# PC7 -  Logistic Regression case study: Default

cours [MAP 535](https://moodle.polytechnique.fr/course/view.php?id=14763): Regression de Karim Lounici

auteur de ce notebook python : Marc Lelarge

In [None]:
import statsmodels.api as sm
import pandas as pd
import numpy as np
from patsy import dmatrices
from scipy import stats


import matplotlib.pyplot as plt
import seaborn as sns
sns.set_theme(palette='colorblind',style='darkgrid')

#import sys
#sys.path.append('../')
from model_selection_python import backwardSelection, forwardSelection, bothSelection, anova_glm, anova_onemodel

## 1  Logistic Regression

We are interested in predicting whether an individual will default on his or her credit card payment, on the basis of annual income and monthly credit card balance (levels of debt).
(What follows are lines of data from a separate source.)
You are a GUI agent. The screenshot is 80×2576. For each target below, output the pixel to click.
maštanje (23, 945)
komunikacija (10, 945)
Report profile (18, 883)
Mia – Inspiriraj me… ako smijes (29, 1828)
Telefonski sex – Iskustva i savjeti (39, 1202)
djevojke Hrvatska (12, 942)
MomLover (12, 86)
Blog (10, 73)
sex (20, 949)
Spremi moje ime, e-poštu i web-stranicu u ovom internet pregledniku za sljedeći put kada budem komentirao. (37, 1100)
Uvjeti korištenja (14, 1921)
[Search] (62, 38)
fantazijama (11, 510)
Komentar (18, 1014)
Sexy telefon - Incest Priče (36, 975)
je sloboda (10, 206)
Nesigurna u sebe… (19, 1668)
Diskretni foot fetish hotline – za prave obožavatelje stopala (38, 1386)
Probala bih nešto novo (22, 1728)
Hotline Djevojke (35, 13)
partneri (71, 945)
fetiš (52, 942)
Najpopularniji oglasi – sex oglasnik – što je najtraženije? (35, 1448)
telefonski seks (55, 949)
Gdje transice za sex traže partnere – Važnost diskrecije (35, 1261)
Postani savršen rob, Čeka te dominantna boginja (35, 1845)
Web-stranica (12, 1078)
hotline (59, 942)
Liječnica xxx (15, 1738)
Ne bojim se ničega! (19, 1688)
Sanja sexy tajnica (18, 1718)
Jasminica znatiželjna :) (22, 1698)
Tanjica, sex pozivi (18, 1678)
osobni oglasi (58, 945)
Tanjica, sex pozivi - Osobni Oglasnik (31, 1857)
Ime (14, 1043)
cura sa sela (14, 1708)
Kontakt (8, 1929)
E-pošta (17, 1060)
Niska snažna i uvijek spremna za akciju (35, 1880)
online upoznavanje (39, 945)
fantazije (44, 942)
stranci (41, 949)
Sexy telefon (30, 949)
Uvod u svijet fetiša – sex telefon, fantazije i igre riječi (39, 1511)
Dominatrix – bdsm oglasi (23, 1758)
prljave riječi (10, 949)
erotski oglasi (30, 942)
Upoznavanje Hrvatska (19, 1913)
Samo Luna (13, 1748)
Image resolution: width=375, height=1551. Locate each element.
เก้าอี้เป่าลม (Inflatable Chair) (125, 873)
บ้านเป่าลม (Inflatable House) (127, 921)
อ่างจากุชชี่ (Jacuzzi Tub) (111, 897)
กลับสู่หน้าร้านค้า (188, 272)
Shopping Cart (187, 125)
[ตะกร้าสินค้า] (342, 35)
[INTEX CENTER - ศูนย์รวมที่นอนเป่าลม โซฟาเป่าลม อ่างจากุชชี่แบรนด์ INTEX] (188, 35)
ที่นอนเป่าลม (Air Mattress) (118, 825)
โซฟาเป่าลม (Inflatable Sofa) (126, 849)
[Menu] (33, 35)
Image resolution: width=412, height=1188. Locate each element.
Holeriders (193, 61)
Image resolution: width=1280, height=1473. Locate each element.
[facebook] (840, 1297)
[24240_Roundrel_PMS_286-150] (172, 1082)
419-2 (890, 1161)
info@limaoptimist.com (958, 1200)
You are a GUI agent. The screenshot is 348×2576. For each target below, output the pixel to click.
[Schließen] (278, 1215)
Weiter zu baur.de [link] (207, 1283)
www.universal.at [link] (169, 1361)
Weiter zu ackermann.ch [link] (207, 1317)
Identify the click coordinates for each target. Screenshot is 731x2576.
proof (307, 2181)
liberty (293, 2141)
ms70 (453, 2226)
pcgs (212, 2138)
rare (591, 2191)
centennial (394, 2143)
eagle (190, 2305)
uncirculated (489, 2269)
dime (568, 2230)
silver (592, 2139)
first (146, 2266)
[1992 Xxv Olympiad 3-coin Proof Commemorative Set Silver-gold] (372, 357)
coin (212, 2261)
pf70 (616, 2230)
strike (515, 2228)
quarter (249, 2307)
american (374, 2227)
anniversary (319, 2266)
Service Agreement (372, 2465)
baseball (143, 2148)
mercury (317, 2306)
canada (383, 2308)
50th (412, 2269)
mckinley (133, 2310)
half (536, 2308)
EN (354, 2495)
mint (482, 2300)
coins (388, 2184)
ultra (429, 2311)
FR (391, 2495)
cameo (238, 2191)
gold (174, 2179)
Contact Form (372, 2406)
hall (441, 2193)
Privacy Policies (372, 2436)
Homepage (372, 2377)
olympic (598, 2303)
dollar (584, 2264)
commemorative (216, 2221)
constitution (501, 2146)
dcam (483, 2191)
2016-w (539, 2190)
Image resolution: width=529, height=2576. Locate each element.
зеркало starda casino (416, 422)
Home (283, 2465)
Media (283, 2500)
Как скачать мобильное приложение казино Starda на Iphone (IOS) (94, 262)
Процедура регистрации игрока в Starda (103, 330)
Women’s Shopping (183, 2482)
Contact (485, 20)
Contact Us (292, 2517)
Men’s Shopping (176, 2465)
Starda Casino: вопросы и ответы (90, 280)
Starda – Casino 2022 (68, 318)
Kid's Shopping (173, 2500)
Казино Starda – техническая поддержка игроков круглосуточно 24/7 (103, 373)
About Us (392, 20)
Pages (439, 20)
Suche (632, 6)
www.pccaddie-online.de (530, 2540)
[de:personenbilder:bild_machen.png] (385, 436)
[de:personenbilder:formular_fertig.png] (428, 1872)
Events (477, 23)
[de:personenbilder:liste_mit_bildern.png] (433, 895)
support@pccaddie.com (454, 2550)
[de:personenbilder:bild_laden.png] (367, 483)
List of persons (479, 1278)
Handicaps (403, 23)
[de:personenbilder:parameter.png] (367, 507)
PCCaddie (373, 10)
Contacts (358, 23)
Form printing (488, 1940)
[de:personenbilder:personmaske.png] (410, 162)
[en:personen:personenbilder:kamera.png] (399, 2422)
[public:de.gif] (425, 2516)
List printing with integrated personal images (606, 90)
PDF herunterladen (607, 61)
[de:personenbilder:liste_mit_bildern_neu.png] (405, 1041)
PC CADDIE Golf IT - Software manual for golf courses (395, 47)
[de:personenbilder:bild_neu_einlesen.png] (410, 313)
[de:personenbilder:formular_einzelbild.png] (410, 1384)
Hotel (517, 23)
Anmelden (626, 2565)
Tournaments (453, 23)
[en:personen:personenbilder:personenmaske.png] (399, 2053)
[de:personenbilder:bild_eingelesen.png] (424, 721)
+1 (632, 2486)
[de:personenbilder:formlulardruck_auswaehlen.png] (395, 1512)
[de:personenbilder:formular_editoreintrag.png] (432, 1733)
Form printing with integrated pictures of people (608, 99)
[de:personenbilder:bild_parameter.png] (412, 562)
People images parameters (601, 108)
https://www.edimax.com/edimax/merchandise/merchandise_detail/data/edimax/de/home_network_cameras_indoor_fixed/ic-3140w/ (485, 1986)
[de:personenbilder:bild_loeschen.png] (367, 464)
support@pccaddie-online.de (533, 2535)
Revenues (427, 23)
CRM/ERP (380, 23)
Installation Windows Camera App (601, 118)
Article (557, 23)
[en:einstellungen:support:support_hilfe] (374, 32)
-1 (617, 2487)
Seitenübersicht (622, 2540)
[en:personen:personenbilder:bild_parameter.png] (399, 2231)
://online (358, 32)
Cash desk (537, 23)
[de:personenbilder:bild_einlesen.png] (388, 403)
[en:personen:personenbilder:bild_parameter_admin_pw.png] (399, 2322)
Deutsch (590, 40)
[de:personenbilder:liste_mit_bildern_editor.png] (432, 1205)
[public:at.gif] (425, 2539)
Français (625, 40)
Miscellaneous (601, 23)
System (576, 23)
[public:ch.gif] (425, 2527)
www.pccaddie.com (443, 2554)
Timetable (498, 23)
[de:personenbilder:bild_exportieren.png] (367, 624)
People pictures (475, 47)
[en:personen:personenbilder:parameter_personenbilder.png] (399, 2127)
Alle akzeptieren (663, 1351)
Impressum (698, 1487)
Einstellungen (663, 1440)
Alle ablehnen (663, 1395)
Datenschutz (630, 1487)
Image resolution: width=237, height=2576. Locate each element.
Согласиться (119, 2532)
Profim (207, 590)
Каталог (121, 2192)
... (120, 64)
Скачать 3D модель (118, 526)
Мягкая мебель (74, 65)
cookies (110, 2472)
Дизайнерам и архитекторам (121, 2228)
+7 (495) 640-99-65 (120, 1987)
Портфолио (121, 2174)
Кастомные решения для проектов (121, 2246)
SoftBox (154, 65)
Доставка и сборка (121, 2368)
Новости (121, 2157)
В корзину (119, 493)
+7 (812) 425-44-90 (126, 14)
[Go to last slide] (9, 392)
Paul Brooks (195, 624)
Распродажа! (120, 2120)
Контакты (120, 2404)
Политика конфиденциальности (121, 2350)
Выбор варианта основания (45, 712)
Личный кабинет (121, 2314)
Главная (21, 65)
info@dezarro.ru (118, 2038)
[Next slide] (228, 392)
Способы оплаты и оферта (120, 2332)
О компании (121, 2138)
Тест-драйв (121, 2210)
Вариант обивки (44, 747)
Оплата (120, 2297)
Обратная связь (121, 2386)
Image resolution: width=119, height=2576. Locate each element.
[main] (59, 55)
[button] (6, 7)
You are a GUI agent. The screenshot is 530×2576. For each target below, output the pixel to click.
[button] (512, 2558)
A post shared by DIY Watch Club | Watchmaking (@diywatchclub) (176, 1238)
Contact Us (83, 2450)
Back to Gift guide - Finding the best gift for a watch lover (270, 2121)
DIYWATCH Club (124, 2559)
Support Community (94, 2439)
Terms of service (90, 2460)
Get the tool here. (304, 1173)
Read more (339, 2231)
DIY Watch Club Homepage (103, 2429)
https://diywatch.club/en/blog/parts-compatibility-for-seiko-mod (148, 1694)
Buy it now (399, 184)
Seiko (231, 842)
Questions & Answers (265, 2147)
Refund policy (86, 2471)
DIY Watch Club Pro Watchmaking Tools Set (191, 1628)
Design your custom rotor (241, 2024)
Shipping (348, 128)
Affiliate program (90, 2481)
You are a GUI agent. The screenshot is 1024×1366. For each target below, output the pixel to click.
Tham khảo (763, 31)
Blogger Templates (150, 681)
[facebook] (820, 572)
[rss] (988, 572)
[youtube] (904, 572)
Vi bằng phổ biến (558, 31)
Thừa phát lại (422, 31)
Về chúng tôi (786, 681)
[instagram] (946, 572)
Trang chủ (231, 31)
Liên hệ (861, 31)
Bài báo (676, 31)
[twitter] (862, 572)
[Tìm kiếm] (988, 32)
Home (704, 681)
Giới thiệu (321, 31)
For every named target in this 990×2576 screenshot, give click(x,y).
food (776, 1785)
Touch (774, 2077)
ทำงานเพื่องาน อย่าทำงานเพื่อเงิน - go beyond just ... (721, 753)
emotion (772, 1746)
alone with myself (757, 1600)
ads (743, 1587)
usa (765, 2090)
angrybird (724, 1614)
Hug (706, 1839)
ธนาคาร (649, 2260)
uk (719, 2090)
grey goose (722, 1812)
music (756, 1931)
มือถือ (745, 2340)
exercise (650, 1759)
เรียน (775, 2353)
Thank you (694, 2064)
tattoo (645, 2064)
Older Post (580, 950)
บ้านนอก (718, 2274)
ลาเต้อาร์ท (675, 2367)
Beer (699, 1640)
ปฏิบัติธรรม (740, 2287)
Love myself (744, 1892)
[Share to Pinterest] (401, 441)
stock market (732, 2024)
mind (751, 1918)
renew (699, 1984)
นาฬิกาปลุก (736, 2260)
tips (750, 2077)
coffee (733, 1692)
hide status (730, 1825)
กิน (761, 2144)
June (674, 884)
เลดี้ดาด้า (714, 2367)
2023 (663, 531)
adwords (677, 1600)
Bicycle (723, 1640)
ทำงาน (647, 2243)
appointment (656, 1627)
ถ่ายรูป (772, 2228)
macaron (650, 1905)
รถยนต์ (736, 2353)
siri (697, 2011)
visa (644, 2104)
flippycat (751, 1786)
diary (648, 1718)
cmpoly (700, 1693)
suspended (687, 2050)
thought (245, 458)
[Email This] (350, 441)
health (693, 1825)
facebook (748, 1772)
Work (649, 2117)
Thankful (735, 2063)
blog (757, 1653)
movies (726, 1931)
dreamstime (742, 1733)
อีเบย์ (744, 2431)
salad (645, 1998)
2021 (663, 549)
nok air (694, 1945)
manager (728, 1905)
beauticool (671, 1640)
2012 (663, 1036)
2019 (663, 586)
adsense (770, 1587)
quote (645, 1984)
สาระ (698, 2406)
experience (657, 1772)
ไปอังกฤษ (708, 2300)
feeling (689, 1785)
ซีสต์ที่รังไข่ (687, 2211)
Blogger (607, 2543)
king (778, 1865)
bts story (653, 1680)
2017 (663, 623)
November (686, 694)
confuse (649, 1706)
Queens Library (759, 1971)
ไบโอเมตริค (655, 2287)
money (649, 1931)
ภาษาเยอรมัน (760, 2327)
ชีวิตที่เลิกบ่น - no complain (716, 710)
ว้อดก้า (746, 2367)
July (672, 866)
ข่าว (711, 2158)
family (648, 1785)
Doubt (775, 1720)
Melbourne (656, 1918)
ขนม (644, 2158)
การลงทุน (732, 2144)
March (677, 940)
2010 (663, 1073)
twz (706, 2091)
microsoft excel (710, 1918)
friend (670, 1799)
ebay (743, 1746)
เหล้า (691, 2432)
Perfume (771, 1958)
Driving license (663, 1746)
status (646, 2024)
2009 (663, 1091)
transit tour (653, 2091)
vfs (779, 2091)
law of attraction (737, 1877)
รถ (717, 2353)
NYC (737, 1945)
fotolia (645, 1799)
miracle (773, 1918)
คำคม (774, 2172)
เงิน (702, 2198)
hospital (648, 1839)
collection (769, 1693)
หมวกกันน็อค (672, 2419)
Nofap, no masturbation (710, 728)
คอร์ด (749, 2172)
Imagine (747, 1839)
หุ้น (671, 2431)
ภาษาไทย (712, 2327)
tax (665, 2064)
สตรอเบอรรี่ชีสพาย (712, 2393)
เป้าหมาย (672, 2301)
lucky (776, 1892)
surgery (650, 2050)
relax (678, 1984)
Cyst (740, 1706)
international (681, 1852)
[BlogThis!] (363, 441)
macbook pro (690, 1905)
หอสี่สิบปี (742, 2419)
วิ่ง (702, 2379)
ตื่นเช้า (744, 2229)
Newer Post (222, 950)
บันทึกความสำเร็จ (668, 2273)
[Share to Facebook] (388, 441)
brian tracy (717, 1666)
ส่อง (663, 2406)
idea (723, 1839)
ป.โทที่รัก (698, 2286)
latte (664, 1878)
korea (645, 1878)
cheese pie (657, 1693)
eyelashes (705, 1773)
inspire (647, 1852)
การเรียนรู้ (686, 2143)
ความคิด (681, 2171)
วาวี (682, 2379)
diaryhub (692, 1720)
### 1.1 Import this data set and look at/play with the data.

In [None]:
df = sm.datasets.get_rdataset("Default",'ISLR').data

df = pd.get_dummies(df,drop_first=True)

In [None]:
df.head()

### 1.2 Before implementing a logistic regression, look at the following estimate. Comment its performances.

In [None]:
dummy_classifier = lambda x: 'No' if (np.mean(df['default_Yes']==1)<0.5) else 'Yes'

This classifier outputs the most frequent value (“No” in this case) for every new observations. In other words, this classifier always predict the absence of payment default. This is a dumb estimate since it does not use the variable in the data set (except “default”) to predict. It is however important to obtain a baseline for the error. Here, we would like our logistic regression to have an error lower than the error of the previous estimate.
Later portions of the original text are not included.